▶ **Texte d'étude**
◆ ◆ ◆ ◆
C’est grâce à de nouvelles données IRM que la région du cerveau étant la source physique de la dépression a pu être identifiée. Cela confirme une fois de plus que la dépression n’est pas uniquement un état d’esprit.
Les scientifiques ont en effet scanné les cerveaux de plus de 900 personnes et les résultats suggèrent que les sentiments de perte et de mauvaise estime de soi sont liés au fonctionnement du cortex orbitofrontal, une région du cerveau associée à l’intégration sensorielle, aux attentes (en général) et à la prise de décision.
« Notre découverte, en combinant le nombre incroyable de données recueillies à travers le monde et nos nouvelles méthodes, nous permet de localiser les racines physiques de la dépression. Cela devrait ouvrir la porte à la création de meilleurs traitements thérapeutiques dans un avenir proche, pour soulager cette terrible maladie », s’exclame le psychiatre Jianfeng Fengfrom de l’Université de Warwick au Royaume-Uni.
◆ ◆ ◆ ◆
▶ **Données à examiner**
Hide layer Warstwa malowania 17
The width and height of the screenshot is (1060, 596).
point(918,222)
◆ ◆ ◆ ◆
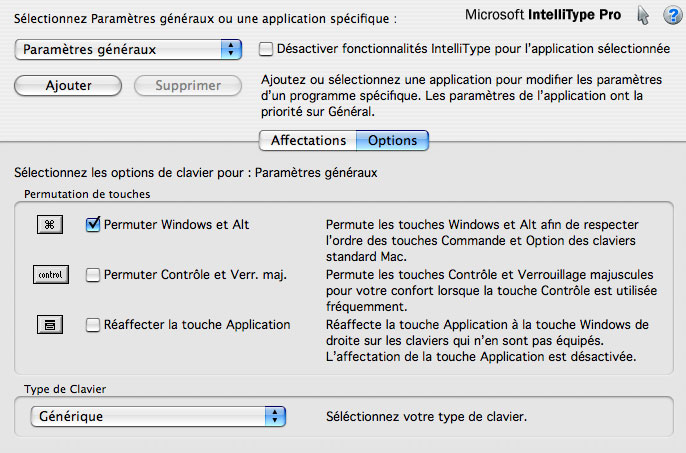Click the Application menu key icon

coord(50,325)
◆ ◆ ◆ ◆
▶ **Complétez ce qui suit**
a) Extrayez du texte sur la dépression le passage qui commence aux mots « Les scientifiques ont » et se termine après les mots « prise de décision. », en le recopiant sans aucune modification.
b) Rédigez la suite du texte sur les racines physiques de la dépression, à partir de sa dernière phrase.
Les données n'ont aucun lien avec le texte sur la dépression.

▶ **Réponses aux exercices**
a)
Les scientifiques ont en effet scanné les cerveaux de plus de 900 personnes et les résultats suggèrent que les sentiments de perte et de mauvaise estime de soi sont liés au fonctionnement du cortex orbitofrontal, une région du cerveau associée à l’intégration sensorielle, aux attentes (en général) et à la prise de décision.

b)
Afin d’isoler les mécanismes cérébraux impliqués dans la dépression, l’équipe de Feng a recruté 909 personnes en Chine pour effectuer une IRM du cerveau. Dans ce groupe de participants, 421 d’entre eux avaient reçu un diagnostic de trouble dépressif majeur (une dépression). Les 488 participants restants, ne souffrant pas de dépression, ont agi en tant que groupe de contrôle.
Les analyses ont démontré que la dépression est intimement liée à l’activité neuronale de deux portions différentes du cortex orbitofrontal (OF) : l’OF médial et l’OF latéral.
L’OF médial s’active lorsqu’il reçoit des récompenses. En d’autres termes, quand quelque chose de bien nous arrive, l’OF médial s’active et nous nous sentons bien. Mais les chercheurs ont constaté que les participants souffrant de dépression, possédaient des connexions neuronales plus faibles entre l’OF médial et les systèmes de mémoire du cerveau situés dans l’hippocampe.
À l’heure actuelle, les implications exactes ne sont pas encore définies, mais cela pourrait signifier que les personnes souffrant de dépression accèdent moins facilement à des souvenirs heureux ou positifs. Ces derniers, en plus du fait de posséder des connexions plus faibles avec l’OF médial, ont démontré que leurs connexions neuronales étaient bien plus fortes avec l’OF latéral, qui lui est impliqué dans le traitement des non-récompenses, qui font que nous nous sentons mal (car interprété comme une punition).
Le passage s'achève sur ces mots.